As planned, we got on the road really early this morning. It’s a bit easier to get up and going quickly when there’s no real space to have a slow breakfast, or for the kids to play once they get up. I did enjoy getting up a little bit earlier than everyone thought, and watching the sunrise with my coffee in hand.

We continued the trip north along the Stuart Hwy, stopping a couple of times for brief looks at some interesting things – such as Elliot, which was a staging camp for WWII soldiers heading north. And on that topic, I don’t think we fully undertstood just how critical central NT was to WWII – there are historic markers and info seemingly every 50km or 100km for something from our WWII preparation history.

We made it to Daly Waters for morning tea, and decided to head off the highway into the Daly Waters Pub, where we’ll be staying in a couple of weeks on our way back down. There really isn’t much in Daly Waters except for the pub, cabins and caravan park – but the property is so huge that it sprawls out to feel like a little town! We had a coffee here and wandered through to have a brief look at the fun things they have hanging around outside – but we wanted to make sure we saved some fun for when we get back! It’s a quirky, but fun place, and apparently the evenings have had a great atmosphere to them here. I’m really looking forward to getting back there.

Next stop was for lunch, and that was at Mataranka – the home to both the Mataranka Thermal Pool, and Bitter Springs. We headed straight to Bitter Springs, because there was at least some picnic tables there to have some lunch at. And on the way, we remembered a tip from a friend that Bitter Springs was probably the better of the two thermal pools in Mataranka. And while we didn’t go to the Mataranka Thermal Pool, we’re so happy we stayed at Bitter Springs and went for a swim there. It’s a stunning natural spring, and it has a decent current that flows as well – so you climb in at the top, and just float down. We all had pool noodles (FINALLY we got to use the 5 pool noodles that I’ve been moving in and out and in and out of the roof pod for the last 45 days!) and we just floated on them down the spring. The water was comfortably warm too – apparently it’s 34º, which I was expecting to feel warmer than it actually was. It thankfully wasn’t too busy either – there was quite a few people around, but it didn’t feel crowded at all.
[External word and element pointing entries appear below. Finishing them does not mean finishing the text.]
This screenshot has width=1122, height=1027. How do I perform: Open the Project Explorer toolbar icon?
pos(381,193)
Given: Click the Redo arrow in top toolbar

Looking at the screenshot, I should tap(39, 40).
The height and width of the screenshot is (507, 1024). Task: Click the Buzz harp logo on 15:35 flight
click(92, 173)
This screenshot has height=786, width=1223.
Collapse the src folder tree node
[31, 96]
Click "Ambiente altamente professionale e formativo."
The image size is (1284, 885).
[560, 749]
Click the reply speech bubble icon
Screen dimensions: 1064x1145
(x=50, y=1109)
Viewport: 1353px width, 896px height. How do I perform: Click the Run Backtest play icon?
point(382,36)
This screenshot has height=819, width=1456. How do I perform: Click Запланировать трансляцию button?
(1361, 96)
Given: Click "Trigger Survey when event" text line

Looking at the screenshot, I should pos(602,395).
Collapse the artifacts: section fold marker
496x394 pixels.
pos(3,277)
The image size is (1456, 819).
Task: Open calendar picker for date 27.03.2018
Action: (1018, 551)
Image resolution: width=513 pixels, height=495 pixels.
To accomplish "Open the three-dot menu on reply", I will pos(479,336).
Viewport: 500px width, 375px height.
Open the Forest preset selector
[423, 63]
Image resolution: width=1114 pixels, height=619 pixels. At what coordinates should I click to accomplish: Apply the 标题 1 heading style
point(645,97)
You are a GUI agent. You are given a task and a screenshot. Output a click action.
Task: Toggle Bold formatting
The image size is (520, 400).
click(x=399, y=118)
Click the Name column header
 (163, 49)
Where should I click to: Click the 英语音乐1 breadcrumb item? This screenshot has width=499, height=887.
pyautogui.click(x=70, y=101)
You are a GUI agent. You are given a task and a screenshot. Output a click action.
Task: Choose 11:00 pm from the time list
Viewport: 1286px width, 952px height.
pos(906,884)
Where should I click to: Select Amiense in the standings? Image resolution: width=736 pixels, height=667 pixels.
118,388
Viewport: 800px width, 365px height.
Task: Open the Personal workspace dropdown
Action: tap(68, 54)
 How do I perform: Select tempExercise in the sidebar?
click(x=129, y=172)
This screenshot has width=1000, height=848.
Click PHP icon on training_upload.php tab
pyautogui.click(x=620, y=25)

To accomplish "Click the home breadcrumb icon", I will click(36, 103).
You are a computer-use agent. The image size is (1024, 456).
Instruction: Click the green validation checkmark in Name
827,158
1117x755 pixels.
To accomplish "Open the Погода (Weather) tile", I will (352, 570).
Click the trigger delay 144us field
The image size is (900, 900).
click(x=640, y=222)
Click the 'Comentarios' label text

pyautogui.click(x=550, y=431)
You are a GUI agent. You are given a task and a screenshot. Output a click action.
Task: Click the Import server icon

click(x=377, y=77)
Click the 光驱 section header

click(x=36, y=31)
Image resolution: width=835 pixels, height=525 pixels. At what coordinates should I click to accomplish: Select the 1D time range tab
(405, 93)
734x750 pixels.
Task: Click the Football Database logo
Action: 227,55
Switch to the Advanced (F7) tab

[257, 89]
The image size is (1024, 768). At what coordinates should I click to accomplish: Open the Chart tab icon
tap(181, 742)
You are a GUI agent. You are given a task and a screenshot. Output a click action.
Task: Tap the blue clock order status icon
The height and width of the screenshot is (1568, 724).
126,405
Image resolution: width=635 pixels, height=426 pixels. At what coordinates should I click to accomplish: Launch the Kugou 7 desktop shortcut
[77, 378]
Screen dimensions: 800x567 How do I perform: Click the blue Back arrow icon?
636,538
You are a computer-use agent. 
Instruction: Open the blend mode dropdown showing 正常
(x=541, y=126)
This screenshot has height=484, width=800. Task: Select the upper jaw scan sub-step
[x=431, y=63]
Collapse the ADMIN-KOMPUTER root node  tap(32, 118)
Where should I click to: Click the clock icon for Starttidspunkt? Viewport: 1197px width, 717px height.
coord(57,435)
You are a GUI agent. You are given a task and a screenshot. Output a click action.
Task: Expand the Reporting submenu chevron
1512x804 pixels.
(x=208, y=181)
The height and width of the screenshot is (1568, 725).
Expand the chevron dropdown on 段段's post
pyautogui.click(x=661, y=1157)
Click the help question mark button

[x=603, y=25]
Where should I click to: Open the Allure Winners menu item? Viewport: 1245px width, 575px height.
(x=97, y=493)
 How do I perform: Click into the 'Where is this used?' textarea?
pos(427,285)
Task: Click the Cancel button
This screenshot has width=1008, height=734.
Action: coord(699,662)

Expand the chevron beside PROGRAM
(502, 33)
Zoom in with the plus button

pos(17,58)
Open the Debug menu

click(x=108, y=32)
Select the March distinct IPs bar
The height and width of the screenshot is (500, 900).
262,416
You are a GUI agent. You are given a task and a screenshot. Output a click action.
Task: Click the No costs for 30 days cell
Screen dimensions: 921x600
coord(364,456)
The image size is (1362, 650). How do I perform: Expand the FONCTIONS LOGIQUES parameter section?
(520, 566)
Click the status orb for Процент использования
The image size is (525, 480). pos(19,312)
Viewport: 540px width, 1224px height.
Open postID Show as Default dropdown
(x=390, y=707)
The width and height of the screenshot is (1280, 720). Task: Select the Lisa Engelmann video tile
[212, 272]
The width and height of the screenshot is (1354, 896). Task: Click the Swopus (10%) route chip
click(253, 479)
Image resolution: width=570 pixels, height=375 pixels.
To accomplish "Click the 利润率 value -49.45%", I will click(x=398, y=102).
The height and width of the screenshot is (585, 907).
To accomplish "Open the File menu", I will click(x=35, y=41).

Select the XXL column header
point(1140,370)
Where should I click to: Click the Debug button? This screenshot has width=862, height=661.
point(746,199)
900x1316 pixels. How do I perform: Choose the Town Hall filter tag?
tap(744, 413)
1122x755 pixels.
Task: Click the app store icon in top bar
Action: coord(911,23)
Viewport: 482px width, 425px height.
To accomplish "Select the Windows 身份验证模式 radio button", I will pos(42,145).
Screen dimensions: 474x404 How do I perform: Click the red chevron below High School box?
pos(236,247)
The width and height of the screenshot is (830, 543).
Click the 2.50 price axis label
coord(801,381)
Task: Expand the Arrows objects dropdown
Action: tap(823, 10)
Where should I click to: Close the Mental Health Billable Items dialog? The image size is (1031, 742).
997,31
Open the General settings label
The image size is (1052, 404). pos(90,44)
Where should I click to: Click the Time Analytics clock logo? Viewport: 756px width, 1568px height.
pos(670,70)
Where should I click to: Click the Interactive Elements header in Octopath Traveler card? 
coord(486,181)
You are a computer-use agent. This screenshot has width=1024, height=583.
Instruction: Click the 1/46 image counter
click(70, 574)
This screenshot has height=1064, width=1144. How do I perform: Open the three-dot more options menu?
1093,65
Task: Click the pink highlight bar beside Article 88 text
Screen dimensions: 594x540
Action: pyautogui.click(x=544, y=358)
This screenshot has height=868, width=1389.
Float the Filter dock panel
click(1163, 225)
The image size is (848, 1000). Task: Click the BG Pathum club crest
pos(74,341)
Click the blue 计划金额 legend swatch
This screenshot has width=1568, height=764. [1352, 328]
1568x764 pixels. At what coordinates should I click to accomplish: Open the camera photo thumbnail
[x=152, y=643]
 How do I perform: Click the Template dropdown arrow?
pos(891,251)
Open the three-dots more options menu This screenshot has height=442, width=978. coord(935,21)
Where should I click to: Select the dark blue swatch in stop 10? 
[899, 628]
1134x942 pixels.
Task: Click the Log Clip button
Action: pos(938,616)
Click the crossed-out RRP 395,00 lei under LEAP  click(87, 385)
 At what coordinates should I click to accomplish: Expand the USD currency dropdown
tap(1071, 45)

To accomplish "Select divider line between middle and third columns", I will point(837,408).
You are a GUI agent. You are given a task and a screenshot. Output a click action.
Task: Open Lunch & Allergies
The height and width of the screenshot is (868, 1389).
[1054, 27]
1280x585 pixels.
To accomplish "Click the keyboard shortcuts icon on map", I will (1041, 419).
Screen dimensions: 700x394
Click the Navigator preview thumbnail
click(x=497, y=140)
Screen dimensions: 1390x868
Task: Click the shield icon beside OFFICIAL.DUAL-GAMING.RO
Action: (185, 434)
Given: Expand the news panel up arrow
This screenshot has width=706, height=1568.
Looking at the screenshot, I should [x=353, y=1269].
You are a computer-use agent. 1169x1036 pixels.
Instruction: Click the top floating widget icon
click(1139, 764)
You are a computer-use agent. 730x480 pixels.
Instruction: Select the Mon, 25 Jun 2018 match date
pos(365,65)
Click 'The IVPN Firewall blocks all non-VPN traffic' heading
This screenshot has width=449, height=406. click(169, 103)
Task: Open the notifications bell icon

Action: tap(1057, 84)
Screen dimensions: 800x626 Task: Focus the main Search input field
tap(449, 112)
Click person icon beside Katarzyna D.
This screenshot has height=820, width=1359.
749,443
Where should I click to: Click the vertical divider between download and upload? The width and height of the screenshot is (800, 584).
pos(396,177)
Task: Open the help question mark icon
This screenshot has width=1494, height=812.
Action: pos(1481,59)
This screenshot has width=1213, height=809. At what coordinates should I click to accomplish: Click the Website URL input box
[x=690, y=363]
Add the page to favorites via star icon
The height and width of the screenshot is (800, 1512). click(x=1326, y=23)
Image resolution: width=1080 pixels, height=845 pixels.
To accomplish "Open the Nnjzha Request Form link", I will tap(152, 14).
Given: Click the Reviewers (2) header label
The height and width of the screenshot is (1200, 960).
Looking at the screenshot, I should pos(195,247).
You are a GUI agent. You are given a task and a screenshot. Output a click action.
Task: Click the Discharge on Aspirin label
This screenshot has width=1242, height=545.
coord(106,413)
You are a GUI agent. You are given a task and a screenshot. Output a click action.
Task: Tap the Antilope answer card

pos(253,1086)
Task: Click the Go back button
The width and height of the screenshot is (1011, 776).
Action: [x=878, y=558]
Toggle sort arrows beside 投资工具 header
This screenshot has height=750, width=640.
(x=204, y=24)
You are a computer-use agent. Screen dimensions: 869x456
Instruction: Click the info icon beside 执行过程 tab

We spent about 3 hours there all up, including having lunch. But thankfully, it’s only an hour and a bit up the road to Katherine from Mataranka!

We’re back in another Discovery Park in Katherine – a great 2-bedroom cabin. The park is actually a good 10 minutes down the road from the main town centre of Katherine. We dropped in to the town centre on our way through to grab a few things for dinner – and it felt immediately different to anywhere else we’ve been so far. It’s difficult to explain in a blog post – but let’s just summarise that there is a much bigger police presence just in the local shopping centre. In all honesty, I’ve been thinking a lot about it over the last 5 hours and it’s still really bothering me – not because I feel unsafe or worried at all (I don’t), but because I don’t understand the complexity of the situation, and because you’re left immediately feeling like there’s a divide in this town – and I don’t know how to explain that to our kids. I barely know how to explain it to myself. We’re doing some amazing and wonderful things in the next two days here – including connecting with and learning from some local Aboriginal artists, which I can’t wait for – and I really want to focus on that great stuff about Katherine and its surrounds and its people! But I have a feeling it may not be as simple as that.

James
James

One comment

  1. I get it. The tension is real. The history so complex that you feel stuck in the middle – wishing it could be different. Life is like that here too – its heavy.